Да-да, верите вы или нет, но эта идея, внешне смехотворная, приводит его в хорошее настроение. Он снимает куртку и ложится ниц прямо на пол. Поднимает руки. Проделывает это упражнение двадцать шесть раз и чувствует себя довольным. Вспоминает о тех временах, когда он вместе с товарищами по работе ходил после смены купаться в небольшой пруд за строительной площадкой. По правде сказать, он был тогда в тысячу раз счастливей, чем сегодня, в этом замке. Рабочие любили его и называли Эйнштейном.

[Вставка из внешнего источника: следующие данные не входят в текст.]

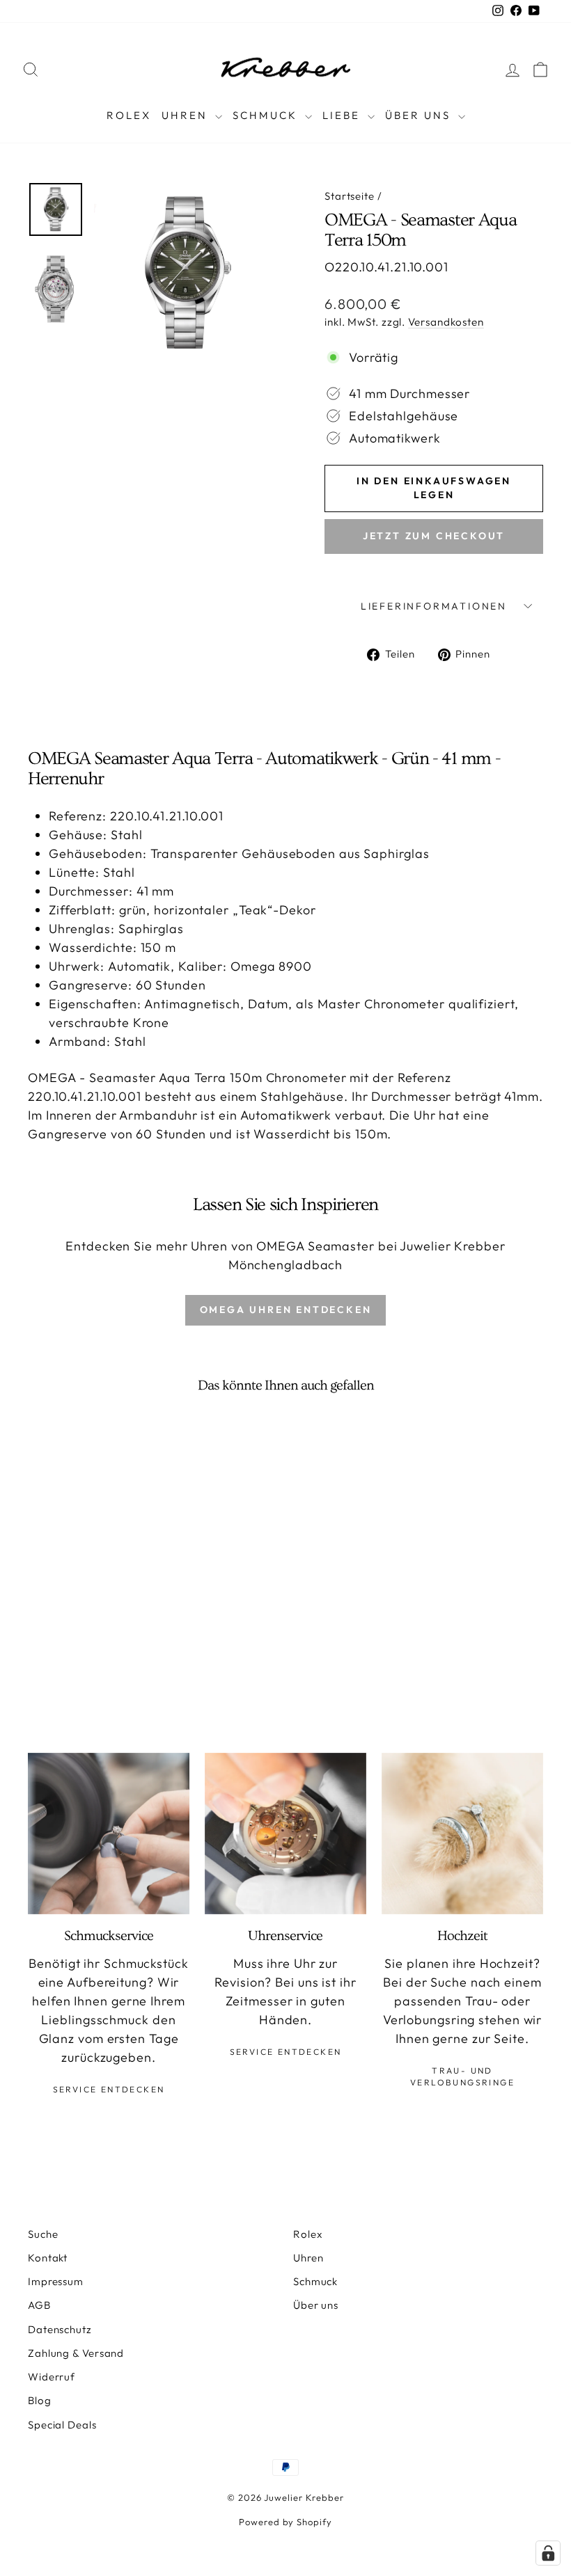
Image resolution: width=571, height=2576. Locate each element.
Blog (40, 2400)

В голову ему забредает еще одна довольно нелепая идея (он отдает себе отчет в ее нелепости, и это еще больше веселит его): пойти искупаться в роскошном гостиничном бассейне. Исполнившись задорного и вполне сознательного тщеславия, он хотел бы похвалиться своим телом перед заморышами-интеллектуалами этой мудреной, не в меру культурной и в общем-то коварной страны. К счастью, он захватил из Праги плавки (он всюду таскает их с собой); он надевает их и смотрит на себя, полуголого, в зеркало. Сгибает руки в локтях, его бицепсы мощно напрягаются. «Если кому-нибудь вздумалось бы отрицать мое прошлое, пусть взглянут на мои мускулы, доказательство совершенно неопровержимое!» Он воображает, как прогуливается вокруг бассейна, наглядно, доказывая французам, что на свете существует элементарная ценность — телесное совершенство, которым он вправе гордиться и о котором они не имеют ни малейшего представления. Потом решает, что было бы неприлично расхаживать в таком виде по коридорам отеля, и натягивает на себя спортивное трико. Остается решить вопрос с обувью. Шлепать босиком так же неуместно, как идти в туфлях; он решает ограничиться носками. Экипировавшись таким образом, он снова смотрит в зеркало. И снова его привычная меланхолия уравновешивается гордостью, снова он чувствует себя уверенно.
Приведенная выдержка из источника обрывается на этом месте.